Climate Action

Story of Greenland’s ice emerges

A new discovery of 80 year old photo plates in Demark has provided insight into the melting of Greenland’s glaciers.

  • 01 June 2012
  • A new discovery of 80 year old photo plates in Demark has provided insight into the melting of Greenland’s glaciers. The pictures were from Knud Rasmussen’s expedition to Greenland in the 1930’s and have been stored at the National Survey and Cadastre of Denmark, who are responsible for surveys and mapping. Researchers have now analysed the ice loss in the region, comparing the photos to other resources from World War Two until the present day.

A new discovery of 80 year old photo plates in Demark has provided insight into the melting of Greenland’s glaciers.
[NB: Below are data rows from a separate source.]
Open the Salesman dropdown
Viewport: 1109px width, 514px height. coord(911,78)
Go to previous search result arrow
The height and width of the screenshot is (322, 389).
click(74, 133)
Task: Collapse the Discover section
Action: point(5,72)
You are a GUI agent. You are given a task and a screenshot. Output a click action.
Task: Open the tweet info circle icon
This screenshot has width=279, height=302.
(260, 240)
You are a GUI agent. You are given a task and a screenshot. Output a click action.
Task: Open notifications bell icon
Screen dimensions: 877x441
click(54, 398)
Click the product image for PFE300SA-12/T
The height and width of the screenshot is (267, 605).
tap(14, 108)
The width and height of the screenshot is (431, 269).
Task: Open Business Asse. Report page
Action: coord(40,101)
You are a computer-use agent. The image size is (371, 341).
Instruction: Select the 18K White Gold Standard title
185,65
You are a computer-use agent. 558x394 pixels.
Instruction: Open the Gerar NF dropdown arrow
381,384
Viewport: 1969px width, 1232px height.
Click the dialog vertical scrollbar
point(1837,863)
The pictures were from Knud Rasmussen’s expedition to Greenland in the 1930’s and have been stored at the National Survey and Cadastre of Denmark, who are responsible for surveys and mapping.

Researchers have now analysed the ice loss in the region, comparing the photos to other resources from World War Two until the present day. The results of the analysis showed a cooling period in the mid 20th century followed by accelerating warming afterwards.

Jason Box, who worked on the project at Ohio States University says, "Because of this study, we now have a detailed historical analogue for more recent glacier loss and we've confirmed that glaciers are very sensitive indicators of climate."

Knud Rasmussen was a famous Danish explorer, famous for a number of expeditions to Greenland and perhaps most famous for being the first man to cross Arctic America (and the Northwest Passage) with dogs. He conducted six expeditions to map and explore Greenland, and the sixth expedition, from which the photos originate, was his last. He died in 1933.

The discovery of the photos is important, because there are few surviving images of Greenland glaciers prior to the appearance of satellite imagery. The plates for the images were stored and largely forgotten because they were produced for the purpose of mapping, and once the maps were produced, there was little value in them.

Perhaps the most interesting finding of the study is the localised cooling of Greenland from the 40s to the 70s. This was not a global trend, but was likely due to sulphur pollution during the period. After the Clean Air Act of 1963, the warming trend resumed, as industry emitted less sulphur. This period allows researchers to see how the ice responds to changing climate and indeed, the glaciers responded more rapidly to the cooling during this period than first suspected. This suggests that a short cooling period could help stabilise current glacier retreat.

In other research on Greenland, scientists at the GFZ German Research Centre have found that the last 10 years of melting were considerably greater than any period in the last 50 years. The ice loss is contributing 0.7mm per year to sea level rise, which in total is around 3mm per year.

It also reveals an interesting picture of where and how the ice was disappearing. Mass loss was largest in the west of Greenland, with a mix of melting, iceberg calving and fluctuations in snow accumulation responsible, but varying considerably over the entire region. The study has revealed in extensive detail how the region has changed and what has contributed to that change.